** BEGIN Material provided **
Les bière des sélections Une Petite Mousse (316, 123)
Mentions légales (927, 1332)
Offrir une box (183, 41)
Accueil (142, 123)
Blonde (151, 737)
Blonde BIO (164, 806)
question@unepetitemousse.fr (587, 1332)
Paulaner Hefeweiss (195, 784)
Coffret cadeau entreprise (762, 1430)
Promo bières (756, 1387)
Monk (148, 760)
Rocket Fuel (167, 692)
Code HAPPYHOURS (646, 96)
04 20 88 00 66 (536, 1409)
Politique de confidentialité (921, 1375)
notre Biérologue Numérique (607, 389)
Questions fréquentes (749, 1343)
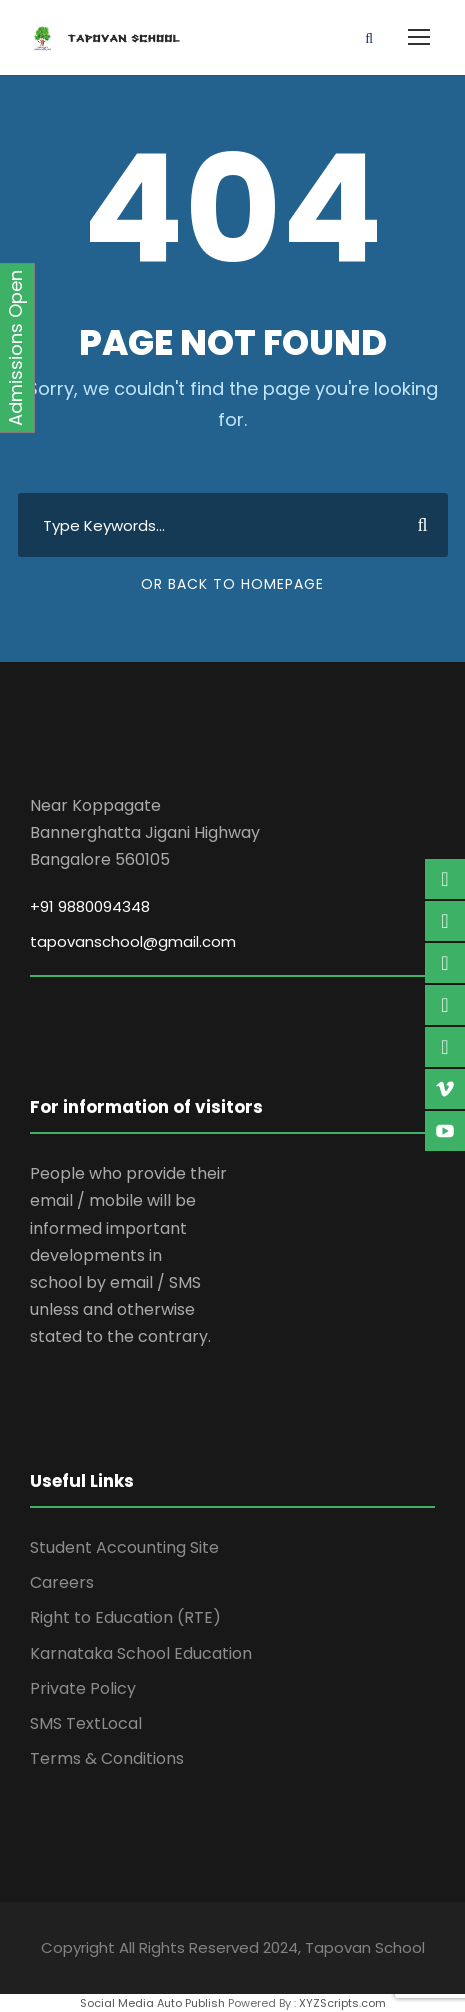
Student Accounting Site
** END Material provided **
To be done:
Retype word for word the lines from the one containing "Monk (148, 760)" through the last line, including both, and leave out any pictures.

Final result:
Monk (148, 760)
Rocket Fuel (167, 692)
Code HAPPYHOURS (646, 96)
04 20 88 00 66 (536, 1409)
Politique de confidentialité (921, 1375)
notre Biérologue Numérique (607, 389)
Questions fréquentes (749, 1343)
Student Accounting Site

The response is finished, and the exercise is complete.